In the process of everyday living, even an orderly, neat cupboard becomes cluttered and jumbled and bulges with the forgotten. There is a solution: Accept the fact that cupboards and closets must be cleaned at least once a year, and more often in areas of frequent use. Having neat cupboards and closets not only saves time but offers more storage space. Try applying the following rules as you do your cleaning to create extra storage space that is safe and convenient.
Keep everything within reach of the area where the work is to be done. This is especially important in the kitchen. Potatoes should be near the sink where they will be peeled, pot holders should be near the stove, and a pencil should be by the phone. Gravy boats and serving dishes don't have to be stored with the dinnerware just because they match. Keep them by the stove where they will be filled with hot vegetables or near the sink where the salad is prepared.
Store items where their use begins--bed sheets in the bedroom; a glass and spoon with the medicine; towels, toilet tissue and hot-water bottles in the bathroom. By storing cleanser, brooms and paper towels in several locations, you will save many steps.

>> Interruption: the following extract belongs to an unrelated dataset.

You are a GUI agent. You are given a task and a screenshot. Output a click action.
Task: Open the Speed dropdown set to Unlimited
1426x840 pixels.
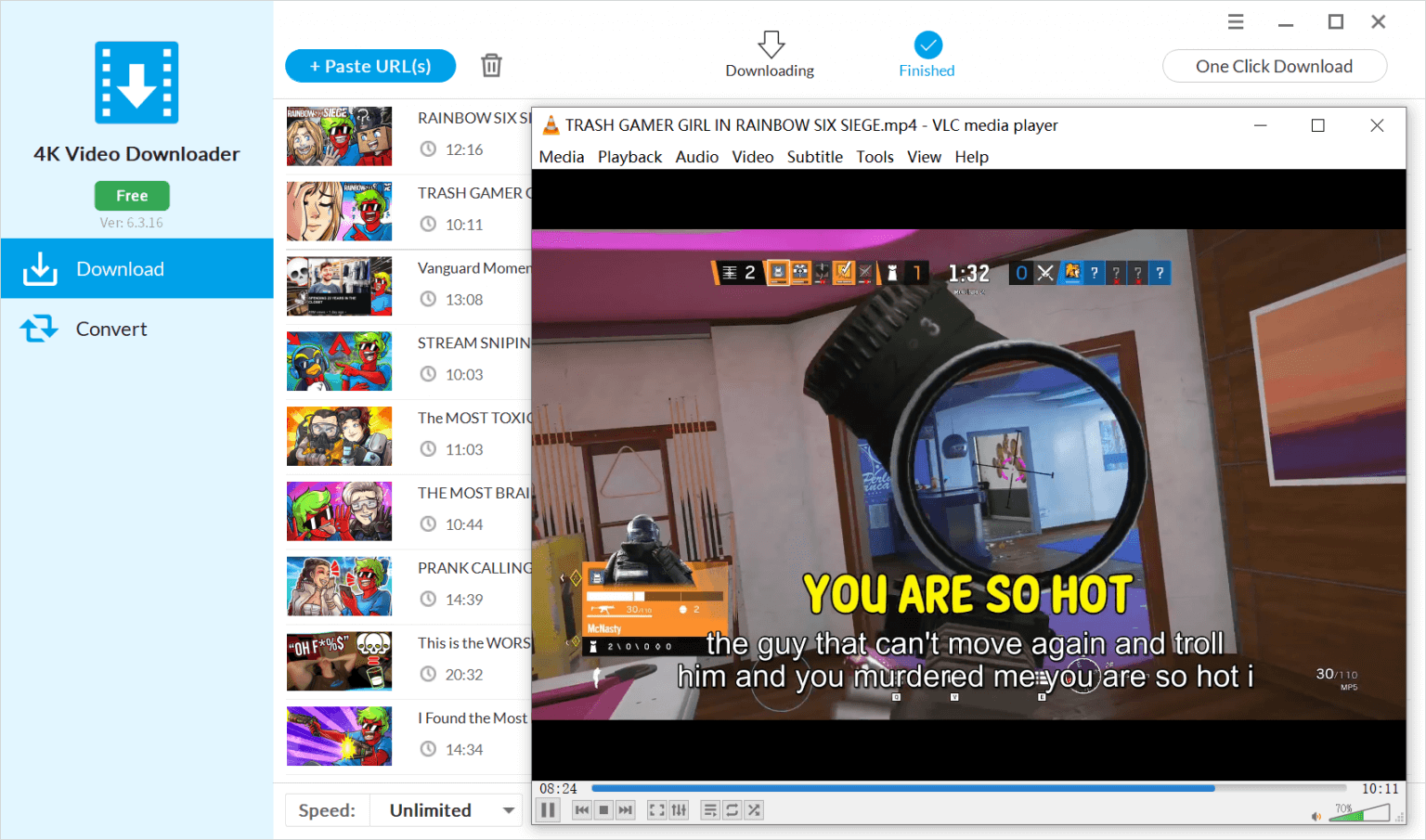pos(446,809)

Make everything earn its place. Items used most often should be stored between waist and eye level. Infrequently used items, covered and labeled, should be stored in inactive storage areas away from the kitchen. The turkey roasting pan and pressure canner alone can take up a whole cupboard.

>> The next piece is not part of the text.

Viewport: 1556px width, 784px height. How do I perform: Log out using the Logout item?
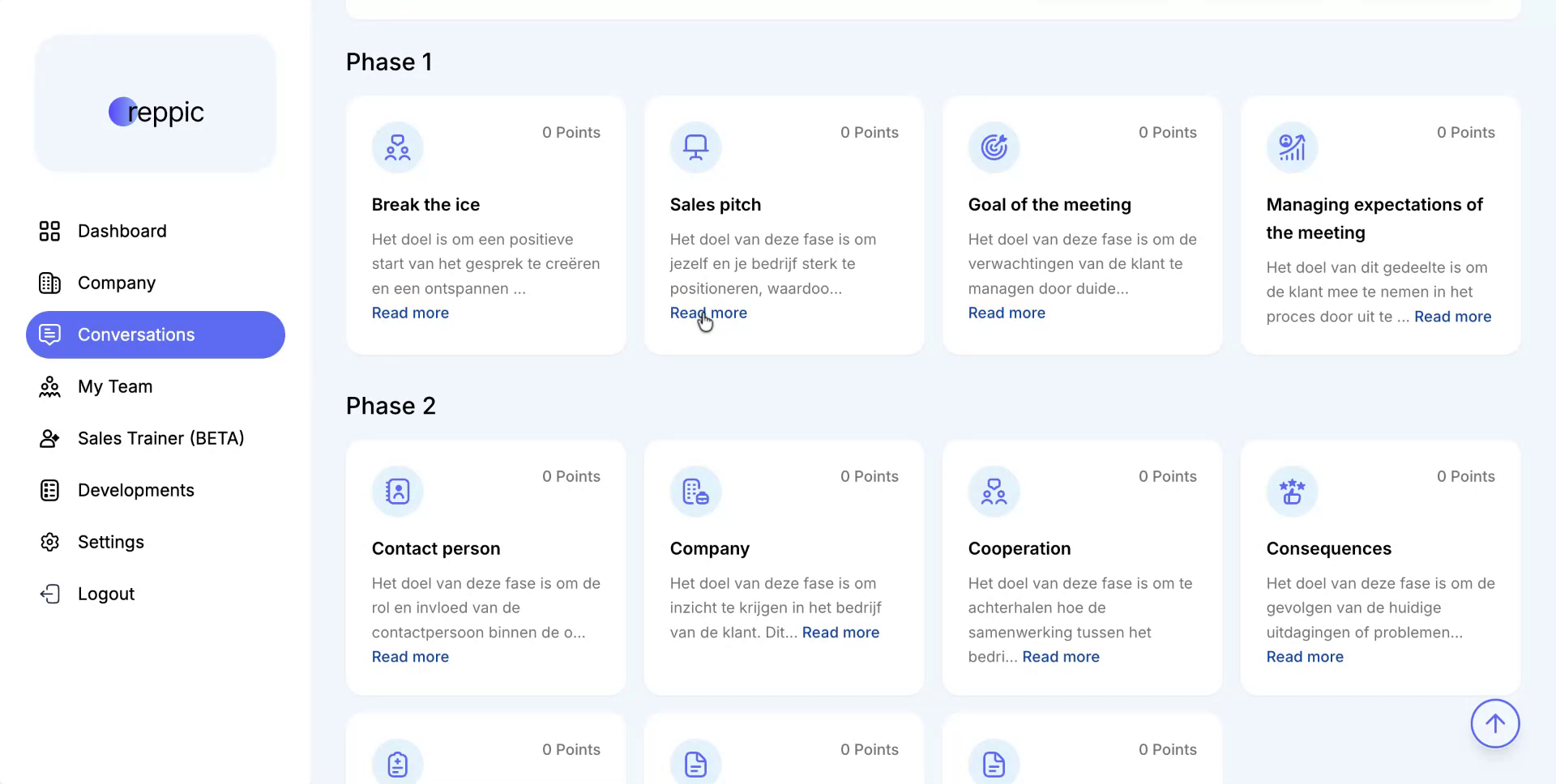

Cupboard storage is determined by size, weight, breakability, shape and use. The highest and lowest storage space is for seldom used items, but keep the high-level storage simple. Large items like cake or pie covers are best stored above because they can be lifted down in one movement. Small items are best stored below because they can be difficult to handle when stacked up high.
Store bottles, cans and jars at eye level so they can be easily seen and reached, leaving the shorter containers toward the front. Always put items back in the same spot, even if other family members don't. It may help to put labels on the front edge of the shelf.

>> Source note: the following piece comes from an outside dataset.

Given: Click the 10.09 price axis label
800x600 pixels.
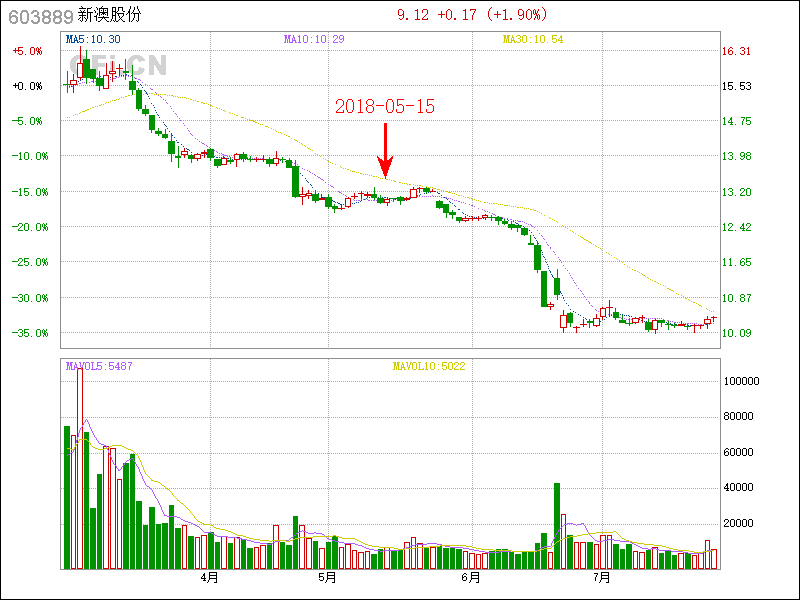Looking at the screenshot, I should click(737, 333).
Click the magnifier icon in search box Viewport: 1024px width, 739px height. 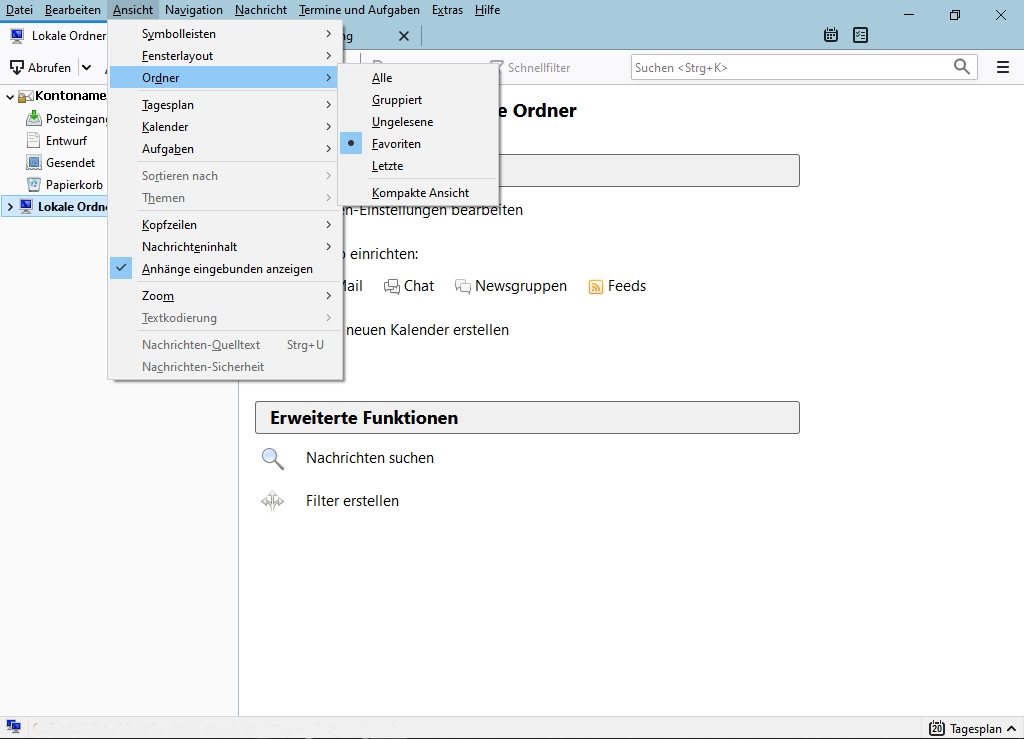coord(962,67)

Is the item safe? Household detergents and plants cause poisoning among children. Plant food, pesticides, medicines and matches must be stored out of reach. Even if you don't have young children, think of others with curious toddlers who may drop by for a visit. Keep knives in a rack, out of drawers. Keep paint and other flammable materials away from the flames of the fireplace, water heater or furnace.
Accessories can improve space: step-shelves, half-shelves, racks, files, turntables, bins, boxes, dish pans, vertical dividers and drawer dividers. These don't necessarily have to cost money. You can sculpture many of these things yourself out of boxes. Carefully consider whether the accessory is really helpful. Don't put six goblets on a turntable when 12 goblets would fit on the shelf without it.
Look at storage areas with imagination. Sheets and towels can be set vertically on a shelf just like books in a case for easy selection. A shoe box or bread pan could hold plastic lids or packets of seasoning mixes and flavored drinks.
Unless it is pretty, keep it out of sight. Put away as much as possible. Open shelves are hard to keep looking neat and tidy, but those things that must be left out can be pleasing to the eye if they are balanced in a logical arrangement.
Because of the safety needs or the physical nature of the kitchen, the first-used rule can be amended. Dry cereal boxes may fit only on a tall shelf, even if it's far from the table. The baking sheets will have to go wherever they fit, sideways under the sink or in the stove drawer, rather than in the mixing center.
An efficient kitchen has enough equipment to perform the necessary jobs, but not so much that the cleanup is difficult. You may find two sets of tableware are necessary to save turning on the dishwasher before it's full, but you don't want too many dishes, either. Make life easier. Only keep as many dishes as you need.